Most semester schools could not operate in the same way that Webb does; my peers and I at SEGL often remarked that the program would not work as a four-year, holistic high school education. It simply would not be sustainable.
SEGL was, in every way, a four-month sprint. The days were long and classes were rigorous, but I found myself ending every day the best kind of exhausted. My classmates and I took every opportunity we had to discuss everything under the sun, be it during meals, commuting to and from school, or in our dorms in the early hours of the morning. I woke up earlier and went to bed later than I ever have at Webb, and it was worth it.
The semester school model necessitates leaving one’s community and then coming back to it, and this is something that each semester school takes advantage of in one way or another.
The Social Venture Project is a great example. Each SEGL student chose something in our respective communities that we want to fix and spend much of the semester creating a plan to fix it. While we were graded on the outline and plans that we made, we were under no commitment to follow through on any of it. The only thing compelling us to complete our Social Venture Projects was the motivation to change things in our communities for the better.
For my SVP, I had planned to hold the first ever Claremont Pride in May of 2020. I made a budget, identified stakeholders, contacted potential partners, and presented my plans to my peers and faculty at the end of the semester. My goal was to provide a fun and educational experience to the community. Ultimately, the project was put on hold due to the pandemic, but I am still grateful for the opportunity I had to go through the planning process.
Before I went to SEGL, I knew there were things I wanted to change about the community and the world that I live in, but it was not until I completed my semester that I felt truly motivated and equipped to take those issues on.

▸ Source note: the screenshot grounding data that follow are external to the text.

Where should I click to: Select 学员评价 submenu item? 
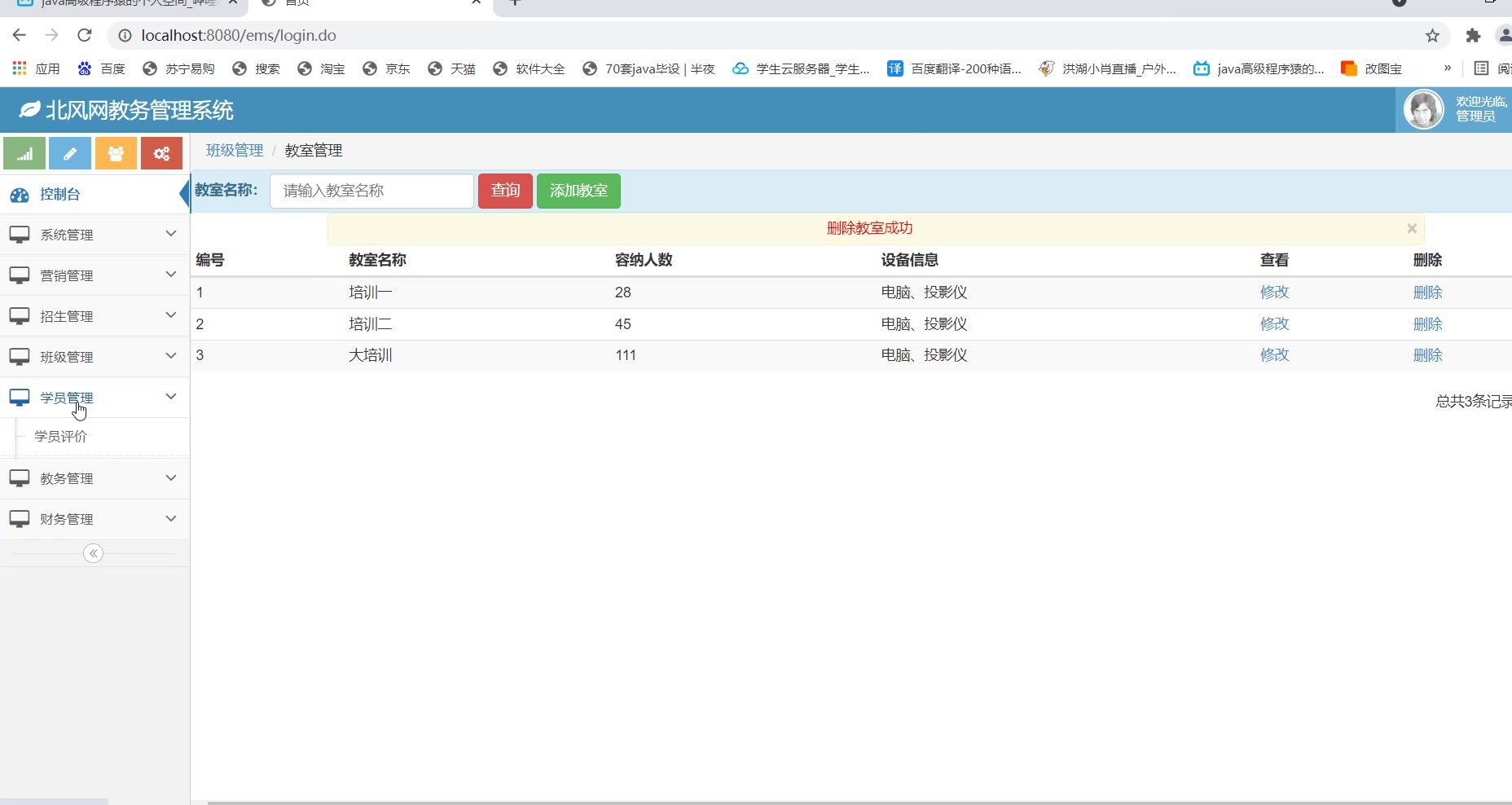pyautogui.click(x=61, y=437)
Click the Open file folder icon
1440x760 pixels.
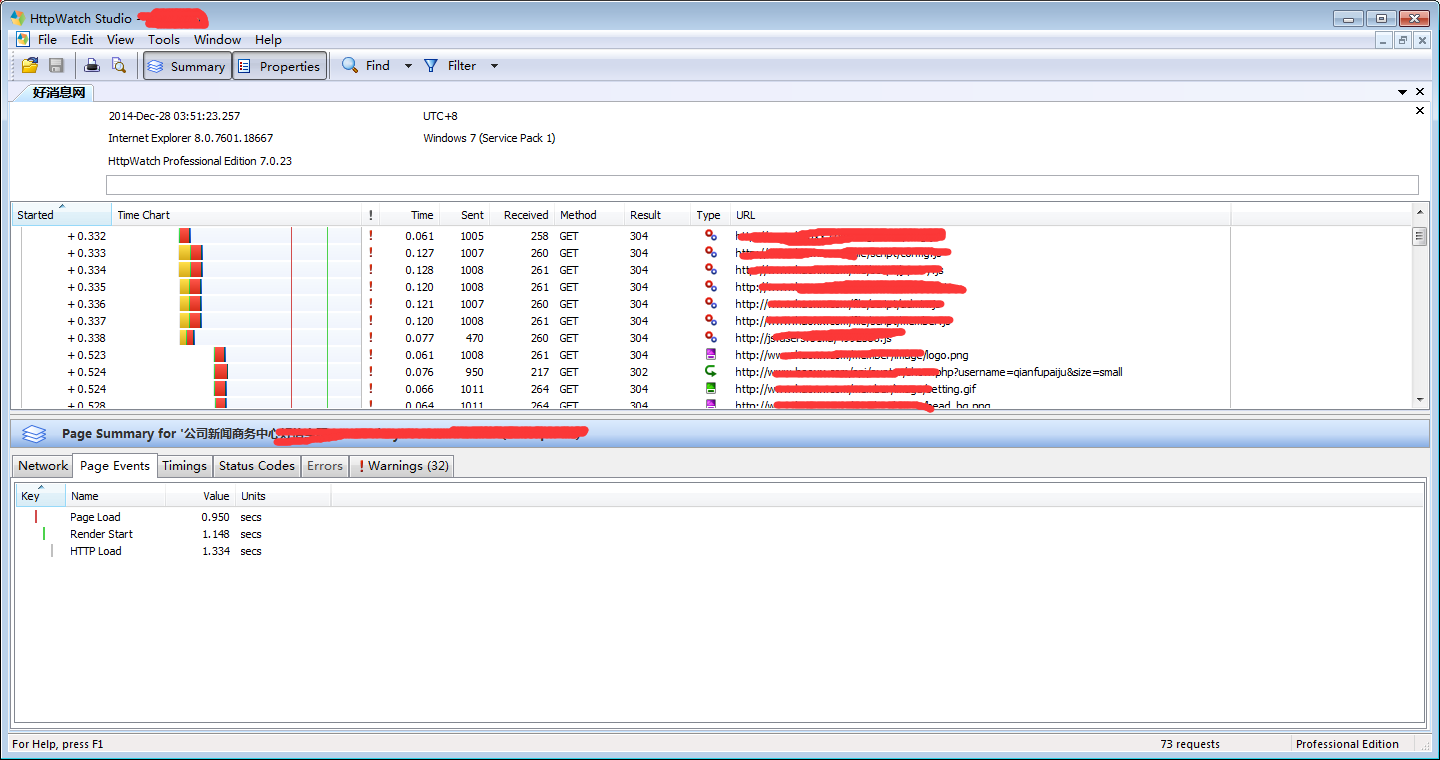30,66
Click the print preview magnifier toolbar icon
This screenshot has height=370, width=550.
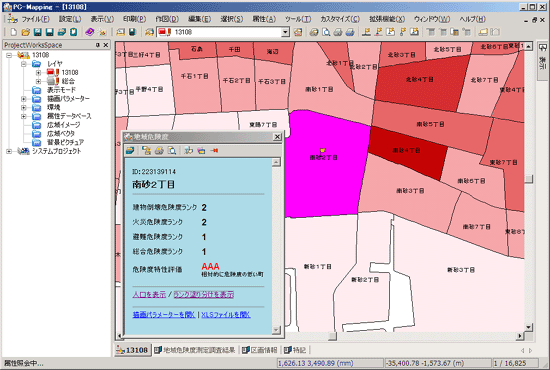[326, 32]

I am, without a doubt, a better person now than I was when I landed in Washington D.C. in August 2019. I changed more during my semester away than I ever have, and in ways that I would not have been able to if it were not for that unique experience. I think more critically, and I ask better questions. I have a better sense of my own morals and beliefs and a better understanding of the world and my place in it. Coming back to Webb, I have applied all these lessons to every situation in hopes of having a positive impact or learning even more.
They were easily the best, most formative four months of my entire life, and I would not trade that experience for the world.
Does any of this sound up your alley? Are you an underclassman looking for a new adventure? I encourage you to apply, not only to semester-long programs but to any experience that seems out of your comfort zone.
In addition to the School for Ethics and Global Leadership, Webb has also historically sent students to The Mountain School in Vermont, and School Year Abroad. It could be the Student Leadership Diversity Conference or Empowering Female Voices, maybe even just signing up for a service-based Unbounded Days that challenge you in a new way. These experiences take you out of the Webb community and teach you valuable lessons to bring back into it, and that is something I think we all would benefit from doing.
You got questions? I got answers! And as my mother always told me: it never hurts to apply. It may be the best decision you ever make.